**TRAVAIL À FAIRE:**
1. Répondez d'après le texte sur l'architecture japonaise :
(a) Jusqu'à quelle date la Maison de la Culture du Japon de Paris accueille-t-elle l'exposition ?
(b) Combien de projets d'architectes l'exposition présente-t-elle ?
(c) Entre quelles années sont nés les architectes présentés ?
2. Reproduisez à l'identique le passage du texte sur l'architecture japonaise qui va de « Après le FRAC » jusqu'à « de la forme. ».

**TEXTE:**
/---
Après le FRAC Centre-Val de Loire, c’est au tour de la Maison de la Culture du Japon de Paris d’accueillir jusqu’au 19 février prochain cette exposition qui offre un riche panorama de l’architecture japonaise d’aujourd’hui.
Des formes qui durent
Conçue en partenariat avec l’Architectural Design Association of Nippon (ADAN), l’exposition présente trente-cinq projets d’architectes. Toutes les propositions tentent de répondre aux enjeux sociétaux et environnementaux du Japon contemporain, tout en explorant la question de la forme.
Car si les usages évoluent, les formes demeurent : comment alors en assurer la pérennité et faire en sorte qu’elles restent parlantes et pertinentes au fil du temps, dans un monde où les usages peuvent être bouleversés par les différentes crises – et notamment la crise climatique ?

Le bâtiment est construit à partir du bois flotté qui s’échoue en grande quantité depuis quelques années sur les côtes, en raison du changement climatique. Image : Justine Veillard
Une architecture de crise
L’exposition choisit de présenter un ensemble d’architectes nés entre 1960 et 1980. Il s’agit donc de professionnels dont l’activité a débuté ou s’est développée après l’éclatement de la bulle spéculative au Japon. La dépréciation brutale du dollar à partir de 1985 a provoqué le rapatriement rapide de capitaux japonais investis aux Etats-Unis : l’économie japonaise ne pouvant absorber cette masse de dollars dévalués, les marchés boursiers et immobiliers s’effondrent.
\---
**DONNÉES RECUEILLIES:**
/---
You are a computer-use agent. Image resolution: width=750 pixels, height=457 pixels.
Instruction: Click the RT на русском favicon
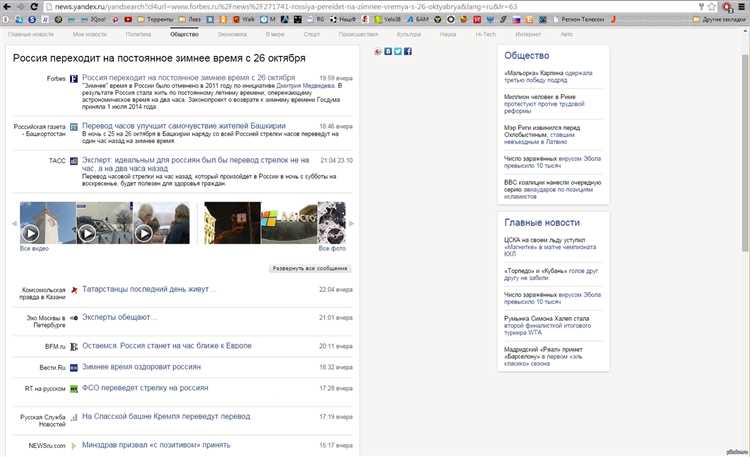tap(74, 388)
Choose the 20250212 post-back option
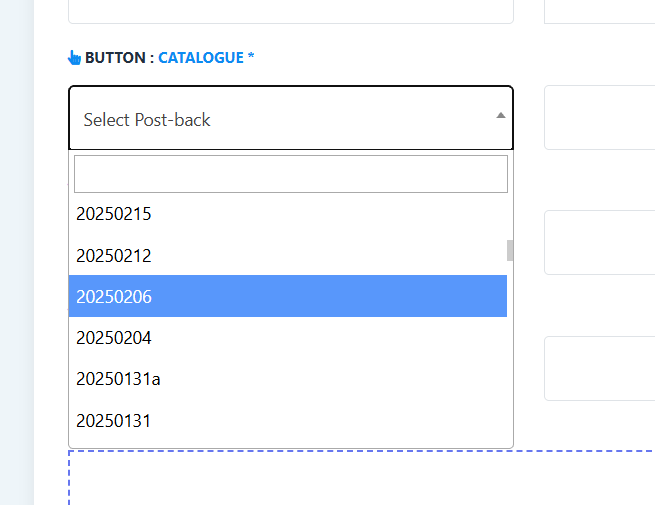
\---
**LES SOLUTIONS:**
1.
(a) Jusqu'au 19 février.
(b) Trente-cinq projets.
(c) Entre 1960 et 1980.

2.
Après le FRAC Centre-Val de Loire, c’est au tour de la Maison de la Culture du Japon de Paris d’accueillir jusqu’au 19 février prochain cette exposition qui offre un riche panorama de l’architecture japonaise d’aujourd’hui.
Des formes qui durent
Conçue en partenariat avec l’Architectural Design Association of Nippon (ADAN), l’exposition présente trente-cinq projets d’architectes. Toutes les propositions tentent de répondre aux enjeux sociétaux et environnementaux du Japon contemporain, tout en explorant la question de la forme.